Luderitz Town Council v Kornelia (1) (Reasons) (LCA 66 of 2015) [2017] NALCMD 7 (24 February 2017)


NOT REPORTABLE


Shape1 REPUBLIC OF NAMIBIA

LABOUR COURT OF NAMIBIA MAIN DIVISION, WINDHOEK


REASONS

Case no: LCA 66/2015



In the application between:


LUDERITZ TOWN COUNCIL RESPONDNENT/APPELLANT



and



SHAANIKA N. KORNELIA APPLICANT/RESPONDENT



Neutral citation: Luderitz Town Council v Shaanika (LCA 66/2015) [2017] NALCMD 7 (24 February 2017)


Coram: UNENGU AJ

Heard: 02 February 2017

Order: 16 February 2017

Reasons: 24 February 2017


Flynote: Labour appeal – Application for the late filing of statement of grounds for opposition of appeal – oversight on the part of legal practitioner – cause of failure – condonation not granted – applicant cannot escape negligence and wrongdoing of her chosen legal representative – application for condonation of late filing of heads of argument – negligence of legal practitioner to timeously file heads of argument – application dismissed.

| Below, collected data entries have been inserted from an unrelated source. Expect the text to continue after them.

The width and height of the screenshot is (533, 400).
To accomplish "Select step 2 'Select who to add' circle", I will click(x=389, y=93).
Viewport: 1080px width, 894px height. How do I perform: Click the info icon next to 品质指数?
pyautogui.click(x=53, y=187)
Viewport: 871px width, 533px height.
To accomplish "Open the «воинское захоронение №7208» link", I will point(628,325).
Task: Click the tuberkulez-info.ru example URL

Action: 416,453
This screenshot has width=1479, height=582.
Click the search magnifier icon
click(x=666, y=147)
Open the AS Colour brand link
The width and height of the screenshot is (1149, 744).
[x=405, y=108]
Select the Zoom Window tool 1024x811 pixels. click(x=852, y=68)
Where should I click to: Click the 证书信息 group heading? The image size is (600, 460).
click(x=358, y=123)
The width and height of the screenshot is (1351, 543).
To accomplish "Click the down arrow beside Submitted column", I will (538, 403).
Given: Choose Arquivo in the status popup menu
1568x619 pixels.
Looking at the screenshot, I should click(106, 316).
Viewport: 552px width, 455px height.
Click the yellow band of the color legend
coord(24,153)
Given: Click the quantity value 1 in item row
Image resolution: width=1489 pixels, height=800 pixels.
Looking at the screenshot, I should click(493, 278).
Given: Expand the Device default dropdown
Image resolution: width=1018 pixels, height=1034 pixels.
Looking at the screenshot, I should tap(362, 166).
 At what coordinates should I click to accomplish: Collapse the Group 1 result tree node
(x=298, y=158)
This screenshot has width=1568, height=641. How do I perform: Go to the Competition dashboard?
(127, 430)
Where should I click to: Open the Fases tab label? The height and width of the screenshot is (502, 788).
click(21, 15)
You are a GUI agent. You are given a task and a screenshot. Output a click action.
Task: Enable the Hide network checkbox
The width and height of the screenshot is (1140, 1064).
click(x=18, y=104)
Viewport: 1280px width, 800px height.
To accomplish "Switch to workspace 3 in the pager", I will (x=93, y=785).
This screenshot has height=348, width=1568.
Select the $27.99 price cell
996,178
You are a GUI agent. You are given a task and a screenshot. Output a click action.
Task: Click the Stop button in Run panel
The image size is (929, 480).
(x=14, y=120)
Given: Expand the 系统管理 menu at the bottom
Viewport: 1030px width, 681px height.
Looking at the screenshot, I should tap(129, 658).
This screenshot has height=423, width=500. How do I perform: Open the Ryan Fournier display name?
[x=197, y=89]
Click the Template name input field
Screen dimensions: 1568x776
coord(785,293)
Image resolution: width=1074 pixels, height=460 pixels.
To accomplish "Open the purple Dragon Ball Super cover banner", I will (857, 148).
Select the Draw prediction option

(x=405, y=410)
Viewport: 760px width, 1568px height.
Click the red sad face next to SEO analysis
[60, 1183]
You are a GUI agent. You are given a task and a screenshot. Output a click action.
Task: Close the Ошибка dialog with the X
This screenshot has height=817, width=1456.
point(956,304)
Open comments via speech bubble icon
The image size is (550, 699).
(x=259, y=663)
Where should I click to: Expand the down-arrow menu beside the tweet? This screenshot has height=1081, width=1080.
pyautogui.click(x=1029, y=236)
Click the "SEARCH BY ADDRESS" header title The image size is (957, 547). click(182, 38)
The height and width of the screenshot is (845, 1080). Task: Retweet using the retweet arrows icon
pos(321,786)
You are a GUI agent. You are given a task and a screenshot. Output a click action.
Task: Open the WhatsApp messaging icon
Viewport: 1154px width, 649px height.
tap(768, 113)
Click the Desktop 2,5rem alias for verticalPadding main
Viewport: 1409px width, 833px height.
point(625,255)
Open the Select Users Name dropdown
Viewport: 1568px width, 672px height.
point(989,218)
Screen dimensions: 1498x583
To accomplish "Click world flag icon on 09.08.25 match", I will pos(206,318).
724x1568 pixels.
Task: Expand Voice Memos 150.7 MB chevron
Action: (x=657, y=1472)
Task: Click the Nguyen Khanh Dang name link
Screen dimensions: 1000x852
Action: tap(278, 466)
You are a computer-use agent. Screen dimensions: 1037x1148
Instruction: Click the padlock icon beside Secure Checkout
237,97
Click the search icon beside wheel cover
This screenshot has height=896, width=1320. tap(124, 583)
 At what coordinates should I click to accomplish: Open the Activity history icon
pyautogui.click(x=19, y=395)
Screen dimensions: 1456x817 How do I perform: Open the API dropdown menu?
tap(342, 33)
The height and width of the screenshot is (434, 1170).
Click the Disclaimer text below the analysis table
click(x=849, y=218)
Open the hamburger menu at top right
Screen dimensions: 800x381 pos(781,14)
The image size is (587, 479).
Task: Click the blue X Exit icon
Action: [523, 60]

Summary: The applicant applied for condonation for the late filing of the statement of grounds for opposing the appeal brought against the arbitrator’s award by the appellant. In his founding affidavit, the applicant’s legal practitioner alleged oversight on his part as the cause of the delay. Held: the delay not sufficiently explained. Held further, the legal practitioner to blame himself for the cause of the delay, will not assist the applicant to escape his wrongdoing or negligence. Similarly, the cause for the delay in filing the heads of argument in time given as negligence on his part, is also refused.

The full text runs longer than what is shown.